Filed Under (Retirement Policy, U.S. Fiscal Policy) by Jeffrey Brown on Oct 18, 2010

Last Friday, the Social Security Administration (SSA) announced that there would be no Cost of Living Adjustment (COLA) in 2011 for the second year in a row.  Apparently, some view this move as callous given economic difficulties we have been through: the AARP and similar groups are upset.  But this decision is “hard-wired” into the law, and for good reason.  The COLA is meant to adjust benefits only when consumer prices have risen in order to protect the purchasing power of Social Security checks.  But consumer prices – at least as measured by the Consumer Price Index (CPI) – have not risen, and therefore there is no need to increase benefits.  To suggest otherwise is a pure case of what economists call the (unfortunately) pervasive phenomenon of “nominal illusion.”

As a bit of background, it is worth noting that the COLA policy in its present form has been around for decades.  In 1972, President Nixon approved P.L. 92-336, tying the COLA to the CPI and scheduled increases to begin in 1975.  Furthermore, this legislation ensured that in the event of deflation, benefits would not go down (even though the logic of a COLA suggests they should!)  So this is hardly a bad deal for seniors.  Prior to this bill, Congress had to legislate increases for those receiving social security; imagine the pandering, especially in election years!

If prices have not risen on average, then calls to increase benefits anyway essentially amount to asking whether seniors ought to get a “raise” in real terms, at a time when much of the normally-taxpaying public is looking for work and going without raises of their own.  On this issue, “where you stand depends on where you sit.”  Seniors obviously would like to see an increase.  Younger taxpayers – who are already facing enormous unfunded liabilities for Social Security – would be better off sticking with current law.  Who gets to decide?  Politicians, who are likely depending on seniors for their votes in a few weeks.

As an economist, the logic of adjusting benefits for cost-of-living is quite strong.  And making such indexation automatic (on both the upside and the downside) eliminates the gaming that results from leaving this as an annual Congressional decision.  The current system has worked to seniors’ advantage for nearly 35 years by protecting the purchasing power of their benefits.  While no increase was awarded in 2010 either (see my column from August 2009), one would be hard pressed to prove the current structure has disadvantaged recipients in any way.  In fact, inflation rose so much in 2008 thanks to high oil prices that 2009 yielded the highest COLA increase in 25 years of 5.8%.  (See here for maximum payment after 1975 along with the COLA).

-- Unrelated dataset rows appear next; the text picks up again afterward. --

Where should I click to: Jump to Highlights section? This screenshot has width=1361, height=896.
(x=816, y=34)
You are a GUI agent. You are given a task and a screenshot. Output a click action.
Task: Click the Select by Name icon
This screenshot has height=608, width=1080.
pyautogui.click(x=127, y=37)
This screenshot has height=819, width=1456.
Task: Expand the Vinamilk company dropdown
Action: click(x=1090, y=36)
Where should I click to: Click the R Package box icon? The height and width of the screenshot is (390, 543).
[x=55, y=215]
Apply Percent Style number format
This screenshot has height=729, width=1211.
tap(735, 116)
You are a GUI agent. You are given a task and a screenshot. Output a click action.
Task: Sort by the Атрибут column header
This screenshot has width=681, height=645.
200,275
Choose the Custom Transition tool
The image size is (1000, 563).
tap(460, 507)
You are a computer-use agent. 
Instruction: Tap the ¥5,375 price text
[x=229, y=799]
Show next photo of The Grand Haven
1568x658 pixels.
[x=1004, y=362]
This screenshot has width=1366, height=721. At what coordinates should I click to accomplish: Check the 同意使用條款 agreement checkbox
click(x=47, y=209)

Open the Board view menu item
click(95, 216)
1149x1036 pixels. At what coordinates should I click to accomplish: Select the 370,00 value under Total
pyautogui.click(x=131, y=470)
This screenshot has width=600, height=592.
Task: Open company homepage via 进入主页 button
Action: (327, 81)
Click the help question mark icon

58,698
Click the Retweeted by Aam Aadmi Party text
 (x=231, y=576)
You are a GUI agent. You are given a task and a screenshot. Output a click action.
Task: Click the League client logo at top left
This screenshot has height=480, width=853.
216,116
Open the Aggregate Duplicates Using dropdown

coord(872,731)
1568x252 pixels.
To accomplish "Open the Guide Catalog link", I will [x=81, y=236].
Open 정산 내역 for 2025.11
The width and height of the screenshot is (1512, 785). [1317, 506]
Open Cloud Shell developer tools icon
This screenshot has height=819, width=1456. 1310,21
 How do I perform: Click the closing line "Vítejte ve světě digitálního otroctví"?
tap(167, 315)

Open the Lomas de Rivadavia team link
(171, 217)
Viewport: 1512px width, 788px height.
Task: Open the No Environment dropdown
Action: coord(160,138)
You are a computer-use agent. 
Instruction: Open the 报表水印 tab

Of course, all of this assumes that the CPI accurately measures increases in the cost of living.  On this point there is legitimate room for debate.  The Department of Labor’s website indicates that the CPI only accurately represents 32% of the population – though that statement itself strikes me as having a degree of false precision.  Naturally any estimate is going to overshoot for some and undershoot for others, depending on how any one individual’s consumption patterns compare with that used in the computation of the index. There are a number of well-known flaws with the CPI (ranging from how it treats new goods to timing of data collection to its treatment of substitution of goods).  But most studies suggest that the net effect is that the CPI overstates inflation.  In short, seniors may have gotten bigger increases over all these years than the “true” average inflation rate would indicate.

Given that this is an election year, I was not surprised by the timing of another announcement that came out last Friday – this one from White House officials in which they declared support for a $250 check to be sent to those receiving benefits, to be paid out of current unspent stimulus funds.  But it is important to keep in mind that just because we have “unspent” stimulus funds does not mean we can afford to do this.  After all, even if we eliminated all remaining stimulus spending, the federal government would still be running enormous deficits this year.

All-in-all, the approach to adjusting Social Security benefits for changes in the CPI may not be perfect, but it sure beats allowing politicians to spend money we do not have to pander for votes at election time.  Let’s hope that as soon as the election is over, this temptation to spend our grandchildren’s money quickly passes.